Alternatively, use a real DFA matcher which will do all of that work for you as 
it creates a minimal (or maybe only nearly mininal) DFA.

> Not sure though whether it is dramatically faster or slower than a standard 
> string search like Boyer-Moore - probably not.

As I mentioned elsewhere BM is no longer considered the best (there's a nice, 
albeit somewhat specialised, book by Navarro and Raffinot "Flexible Pattern 
Matching in Strings").  But my gut feeling (another way of saying that I 
haven't bothered to test it) is that IO would probably dominate the exection 
time whatever algorithm was used (assuming it wasn't implemented 
inefficiently).

    -- chris

    -- chris

[toc] | [prev] | [next] | [standalone]

#19942

From	Robert Klemme <shortcutter@googlemail.com>
Date	2012-11-25 15:30 +0100
Message-ID	<aheoclF9ot2U2@mid.individual.net>
In reply to	#19934

On 25.11.2012 14:50, Chris Uppal wrote:
> Robert Klemme wrote:

> Alternatively, use a real DFA matcher which will do all of that work for you as
> it creates a minimal (or maybe only nearly mininal) DFA.

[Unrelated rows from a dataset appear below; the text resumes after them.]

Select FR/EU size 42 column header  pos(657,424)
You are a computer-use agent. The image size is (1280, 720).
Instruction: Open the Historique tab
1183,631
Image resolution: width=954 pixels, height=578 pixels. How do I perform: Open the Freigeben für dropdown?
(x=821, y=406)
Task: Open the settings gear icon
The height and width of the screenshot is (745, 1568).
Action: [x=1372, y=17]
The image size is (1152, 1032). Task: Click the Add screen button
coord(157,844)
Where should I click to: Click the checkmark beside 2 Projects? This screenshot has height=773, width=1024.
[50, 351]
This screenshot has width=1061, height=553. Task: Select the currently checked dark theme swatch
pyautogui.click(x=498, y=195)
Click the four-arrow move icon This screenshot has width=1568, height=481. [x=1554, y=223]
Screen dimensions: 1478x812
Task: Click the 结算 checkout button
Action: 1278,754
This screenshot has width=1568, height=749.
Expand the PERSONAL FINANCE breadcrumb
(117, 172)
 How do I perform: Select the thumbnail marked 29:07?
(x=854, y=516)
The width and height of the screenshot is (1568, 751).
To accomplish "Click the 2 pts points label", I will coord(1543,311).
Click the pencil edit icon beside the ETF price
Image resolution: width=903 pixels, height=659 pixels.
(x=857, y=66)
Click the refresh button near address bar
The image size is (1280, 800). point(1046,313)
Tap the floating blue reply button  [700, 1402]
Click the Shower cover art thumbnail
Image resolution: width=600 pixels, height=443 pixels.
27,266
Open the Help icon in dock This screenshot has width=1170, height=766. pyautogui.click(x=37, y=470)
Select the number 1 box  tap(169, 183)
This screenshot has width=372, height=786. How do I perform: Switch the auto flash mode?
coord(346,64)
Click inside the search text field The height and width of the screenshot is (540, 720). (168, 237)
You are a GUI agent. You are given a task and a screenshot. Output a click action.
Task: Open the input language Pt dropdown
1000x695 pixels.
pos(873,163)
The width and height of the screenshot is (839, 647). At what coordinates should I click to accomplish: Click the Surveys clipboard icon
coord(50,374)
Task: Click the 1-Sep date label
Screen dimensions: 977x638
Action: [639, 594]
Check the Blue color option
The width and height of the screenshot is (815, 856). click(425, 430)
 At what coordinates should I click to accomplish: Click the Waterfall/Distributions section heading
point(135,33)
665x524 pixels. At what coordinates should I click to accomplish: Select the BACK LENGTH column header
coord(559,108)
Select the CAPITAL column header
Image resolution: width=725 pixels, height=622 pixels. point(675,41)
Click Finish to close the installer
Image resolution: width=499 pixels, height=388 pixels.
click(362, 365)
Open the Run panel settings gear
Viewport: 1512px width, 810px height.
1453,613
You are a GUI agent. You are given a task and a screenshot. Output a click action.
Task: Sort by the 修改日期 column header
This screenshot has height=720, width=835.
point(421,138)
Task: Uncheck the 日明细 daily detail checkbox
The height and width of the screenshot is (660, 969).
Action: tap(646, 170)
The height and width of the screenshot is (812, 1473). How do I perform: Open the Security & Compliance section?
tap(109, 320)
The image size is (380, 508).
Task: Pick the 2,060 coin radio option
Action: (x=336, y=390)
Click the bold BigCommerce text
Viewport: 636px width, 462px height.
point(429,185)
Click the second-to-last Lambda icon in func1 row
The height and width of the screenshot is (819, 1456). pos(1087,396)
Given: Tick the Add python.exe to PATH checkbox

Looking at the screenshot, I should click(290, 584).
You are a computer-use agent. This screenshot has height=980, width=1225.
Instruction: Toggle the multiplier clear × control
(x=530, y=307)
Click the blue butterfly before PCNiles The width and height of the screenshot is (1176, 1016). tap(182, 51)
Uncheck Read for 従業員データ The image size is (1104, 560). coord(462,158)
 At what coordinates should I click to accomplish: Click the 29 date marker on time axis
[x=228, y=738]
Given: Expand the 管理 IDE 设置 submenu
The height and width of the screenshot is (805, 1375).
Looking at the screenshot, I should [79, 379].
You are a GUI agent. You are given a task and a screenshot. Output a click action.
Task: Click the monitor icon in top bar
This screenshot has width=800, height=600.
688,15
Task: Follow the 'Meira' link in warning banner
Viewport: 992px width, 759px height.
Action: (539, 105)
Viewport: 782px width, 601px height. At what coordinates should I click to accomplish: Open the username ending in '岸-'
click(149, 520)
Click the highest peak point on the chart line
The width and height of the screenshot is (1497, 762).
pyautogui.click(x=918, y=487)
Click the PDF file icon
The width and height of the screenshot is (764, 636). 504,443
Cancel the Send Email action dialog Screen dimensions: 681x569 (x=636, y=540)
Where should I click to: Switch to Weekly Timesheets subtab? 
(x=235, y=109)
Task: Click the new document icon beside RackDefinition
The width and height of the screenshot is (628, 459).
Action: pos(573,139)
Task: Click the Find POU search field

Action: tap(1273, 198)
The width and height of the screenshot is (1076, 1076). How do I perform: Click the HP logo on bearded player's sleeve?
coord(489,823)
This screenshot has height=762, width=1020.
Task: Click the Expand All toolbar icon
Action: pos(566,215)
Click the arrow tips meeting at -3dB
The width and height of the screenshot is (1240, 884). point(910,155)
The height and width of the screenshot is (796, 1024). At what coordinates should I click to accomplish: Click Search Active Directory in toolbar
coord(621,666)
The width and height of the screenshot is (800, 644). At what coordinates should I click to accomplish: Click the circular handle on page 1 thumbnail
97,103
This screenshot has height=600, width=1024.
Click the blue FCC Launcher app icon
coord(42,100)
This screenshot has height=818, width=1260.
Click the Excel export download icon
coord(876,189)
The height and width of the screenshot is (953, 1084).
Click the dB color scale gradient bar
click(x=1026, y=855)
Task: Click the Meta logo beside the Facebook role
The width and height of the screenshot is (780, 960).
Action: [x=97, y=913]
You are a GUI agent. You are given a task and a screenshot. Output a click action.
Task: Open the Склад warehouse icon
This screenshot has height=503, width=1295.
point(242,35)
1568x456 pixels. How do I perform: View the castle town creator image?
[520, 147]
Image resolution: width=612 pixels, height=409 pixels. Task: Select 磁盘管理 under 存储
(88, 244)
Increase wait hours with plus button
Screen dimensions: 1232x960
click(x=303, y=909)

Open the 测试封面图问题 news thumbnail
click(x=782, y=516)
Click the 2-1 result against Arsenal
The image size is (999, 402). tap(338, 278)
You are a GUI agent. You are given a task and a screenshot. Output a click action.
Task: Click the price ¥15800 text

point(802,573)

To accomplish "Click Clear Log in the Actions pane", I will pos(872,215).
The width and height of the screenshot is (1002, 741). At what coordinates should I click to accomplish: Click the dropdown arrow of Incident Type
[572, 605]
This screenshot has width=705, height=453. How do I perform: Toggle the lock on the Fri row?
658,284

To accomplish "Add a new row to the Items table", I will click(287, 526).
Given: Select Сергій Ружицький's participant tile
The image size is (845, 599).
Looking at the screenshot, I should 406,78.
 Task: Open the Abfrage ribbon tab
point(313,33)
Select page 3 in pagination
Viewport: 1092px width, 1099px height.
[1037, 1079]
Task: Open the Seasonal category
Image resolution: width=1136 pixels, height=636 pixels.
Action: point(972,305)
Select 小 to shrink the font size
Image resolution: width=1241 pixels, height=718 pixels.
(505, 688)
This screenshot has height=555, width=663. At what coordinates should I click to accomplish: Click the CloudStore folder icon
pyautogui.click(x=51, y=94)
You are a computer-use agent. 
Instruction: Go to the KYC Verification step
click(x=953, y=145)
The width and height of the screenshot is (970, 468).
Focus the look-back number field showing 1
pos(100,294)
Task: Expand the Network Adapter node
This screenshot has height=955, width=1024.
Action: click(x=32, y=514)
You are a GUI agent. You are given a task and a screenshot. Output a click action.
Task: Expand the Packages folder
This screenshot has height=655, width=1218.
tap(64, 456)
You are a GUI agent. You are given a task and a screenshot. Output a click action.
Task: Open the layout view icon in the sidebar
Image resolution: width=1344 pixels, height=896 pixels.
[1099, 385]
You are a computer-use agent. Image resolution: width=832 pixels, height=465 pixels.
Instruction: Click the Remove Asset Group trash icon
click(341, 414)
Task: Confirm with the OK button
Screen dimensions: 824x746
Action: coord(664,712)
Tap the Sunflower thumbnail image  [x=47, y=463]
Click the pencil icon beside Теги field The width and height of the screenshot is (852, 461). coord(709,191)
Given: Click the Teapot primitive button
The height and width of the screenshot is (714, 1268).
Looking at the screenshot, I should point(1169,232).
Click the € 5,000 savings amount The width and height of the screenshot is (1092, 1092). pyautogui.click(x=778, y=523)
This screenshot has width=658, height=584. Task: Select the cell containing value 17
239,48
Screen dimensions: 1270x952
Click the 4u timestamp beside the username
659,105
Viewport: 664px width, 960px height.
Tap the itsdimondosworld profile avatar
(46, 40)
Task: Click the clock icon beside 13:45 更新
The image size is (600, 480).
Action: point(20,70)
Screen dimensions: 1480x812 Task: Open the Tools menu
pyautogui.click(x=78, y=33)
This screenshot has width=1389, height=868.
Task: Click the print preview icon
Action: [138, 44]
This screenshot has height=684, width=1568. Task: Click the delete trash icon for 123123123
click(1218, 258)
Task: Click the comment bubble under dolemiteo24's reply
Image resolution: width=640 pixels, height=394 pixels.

Right, that's probably an even better option. :-)

>> Not sure though whether it is dramatically faster or slower than a standard
>> string search like Boyer-Moore - probably not.
>
> As I mentioned elsewhere BM is no longer considered the best (there's a nice,
> albeit somewhat specialised, book by Navarro and Raffinot "Flexible Pattern
> Matching in Strings").

Thank you for that pointer, Chris!

>  But my gut feeling (another way of saying that I
> haven't bothered to test it) is that IO would probably dominate the exection
> time whatever algorithm was used (assuming it wasn't implemented
> inefficiently).

Yes, that seems likely.

Kind regards

	robert

-- 
remember.guy do |as, often| as.you_can - without end
http://blog.rubybestpractices.com/

[toc] | [prev] | [next] | [standalone]

#19986

From	"Chris Uppal" <chris.uppal@metagnostic.REMOVE-THIS.org>
Date	2012-11-26 21:13 +0000
Message-ID	<ZPednYB0iPbTQS7NnZ2dnUVZ8l2dnZ2d@bt.com>
In reply to	#19890

I wrote:

> Also worth considering (assuming that the standard HashSet isn't doing
> the job well enough):

And Bloom Filters.

(I always forget Bloom Filters, God knows why, like radix sort...)

    -- chris

[toc] | [prev] | [next] | [standalone]

#19901

From	Arne Vajhøj <arne@vajhoej.dk>
Date	2012-11-24 13:16 -0500
Message-ID	<50b10f1e$0$285$14726298@news.sunsite.dk>
In reply to	#19882

On 11/23/2012 10:51 PM, Patricia Shanahan wrote:
> On 11/23/2012 5:12 PM, Roedy Green wrote:
>> Is there something like HashMap but that optimised when nearly always
>> the thing you are looking up is not in the list, and when you can add
>> the list of words to look up and then freeze it.
>>
>> I have to scan an entire website looking up every word.
>
> Look up "perfect hash". The idea is that, given a set of strings, you
> can calculate a hash function that maps each of those strings to a
> different bucket. That avoids any chain searching due to bucket
> collisions, and simplifies the data structures.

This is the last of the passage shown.